# WORK INSTRUCTIONS
Only the lines from the one containing "The image size" through the end of the records should be retyped, exactly and including both ends; pictures stay out.

# DATA SECTION
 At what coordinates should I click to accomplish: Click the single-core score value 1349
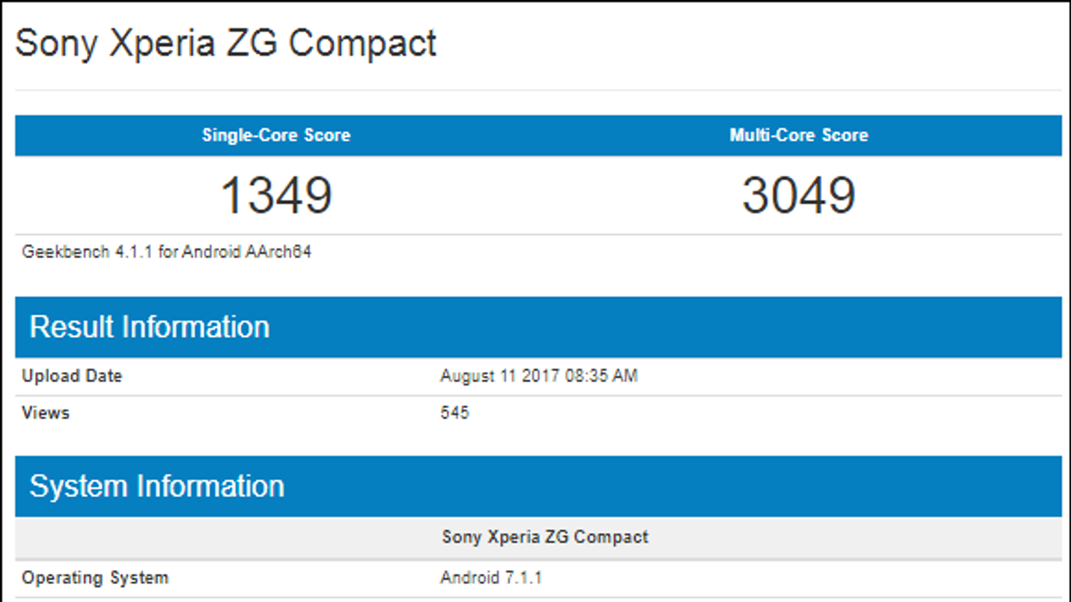click(276, 195)
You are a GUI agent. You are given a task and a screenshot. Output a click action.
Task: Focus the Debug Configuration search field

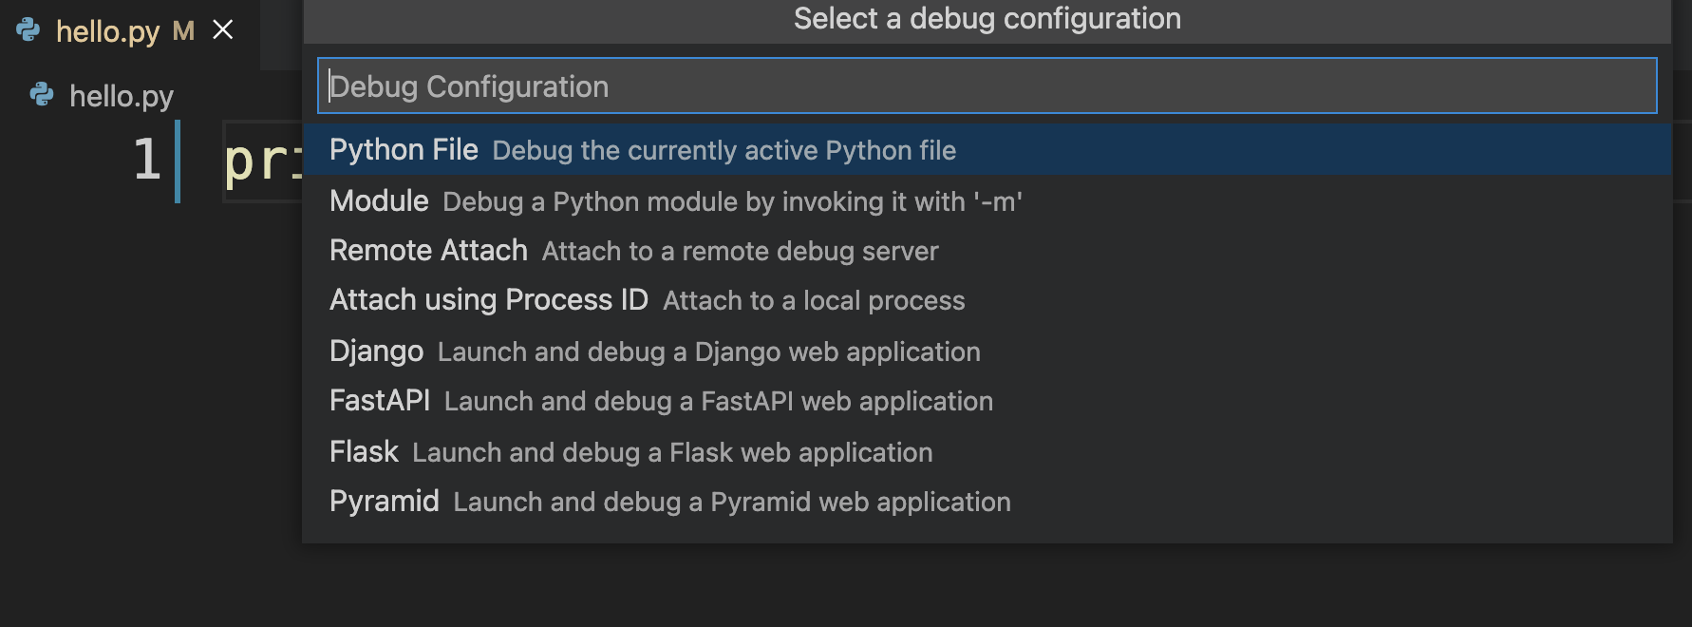[986, 86]
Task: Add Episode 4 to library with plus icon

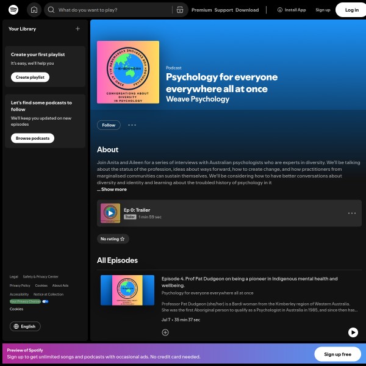Action: click(165, 332)
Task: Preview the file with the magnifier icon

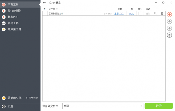Action: click(155, 13)
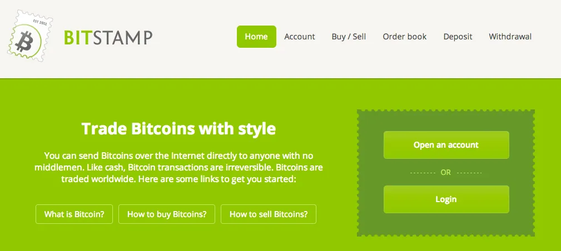Navigate to the Deposit page
Viewport: 561px width, 251px height.
[x=458, y=37]
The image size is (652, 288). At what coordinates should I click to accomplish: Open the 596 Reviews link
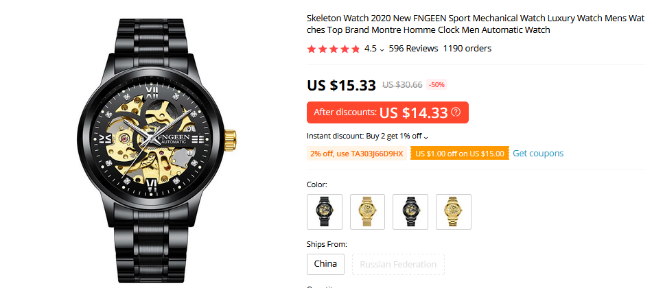coord(413,49)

# FINAL ANSWER
The image size is (652, 288). At what coordinates should I click to accomplish: Open the 596 Reviews link
coord(413,49)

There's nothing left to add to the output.